No changes in tree line, expected due to Nichols’ conclusions based on sites farther north at Ennadai Lake (Nichols, 1967; Fig. 1), are apparent from the profiles, even though tree line presently passes through the region. It is possible that vegetation zonation from tundra to boreal forest in this region is controlled by its proximity to Hudson Bay and not to regional continental Arctic air mass movements, as suggested for the tree line changes farther north and inland (Nichols, 1967; MacDonald et al., 1993).
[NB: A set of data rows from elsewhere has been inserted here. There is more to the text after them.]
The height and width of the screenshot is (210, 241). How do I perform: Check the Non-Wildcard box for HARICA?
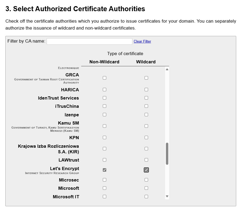104,90

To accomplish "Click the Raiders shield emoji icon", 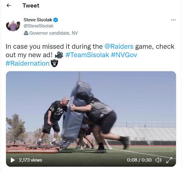I will 55,63.
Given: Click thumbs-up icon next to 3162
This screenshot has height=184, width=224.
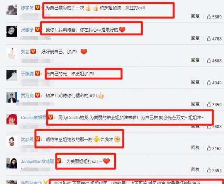Looking at the screenshot, I should [209, 148].
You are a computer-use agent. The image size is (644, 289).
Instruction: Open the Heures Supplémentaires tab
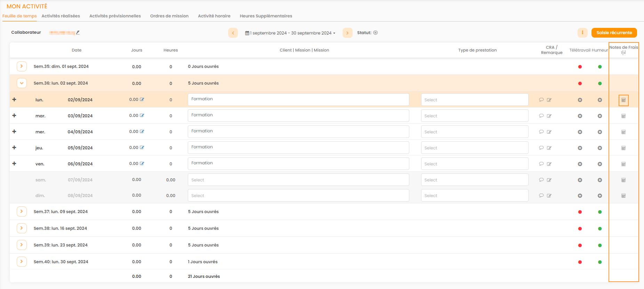(266, 16)
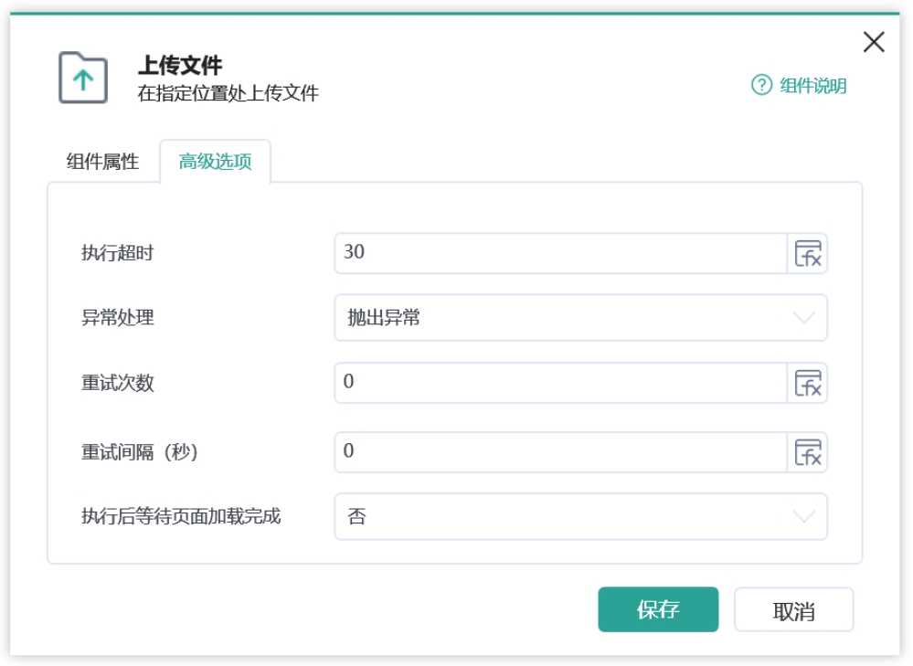
Task: Click the question mark help icon
Action: pyautogui.click(x=761, y=85)
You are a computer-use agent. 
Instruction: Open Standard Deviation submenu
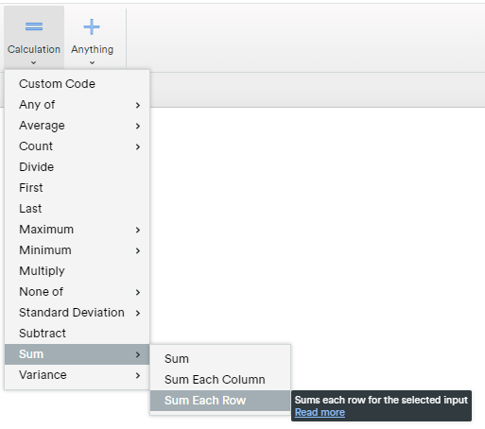coord(77,313)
Similar vegetation to today has characterized the boreal forest region south of Churchill, Manitoba, for the past 6300 years. Peatlands developed on areas previously occupied by Glacial Lake Agassiz and the Tyrrell Sea. On a regional scale, fen peat colonized recently emerged land, and bog peat developed later. Both peat type and peat thickness are related to time available since land emergence, and peat thicknesses to 550 cm were measured on the oldest land surfaces. Local changes in peat type occurred as bog and fen habitats shifted. Spruce was the dominant tree from early time as boreal forest invaded the region, although pollen accumulation rates suggest that at some sites the abundance of spruce trees may have declined locally as bogs proliferated. Other taxa typical of boreal forest occupied suitable habitats similar to today, with bog and fen habitats increasing as paludification continued through time. The results show that the vegetation zones and habitats remained relatively stable for the past six millennia, although local variations in peat type and peat accumulation rate are common.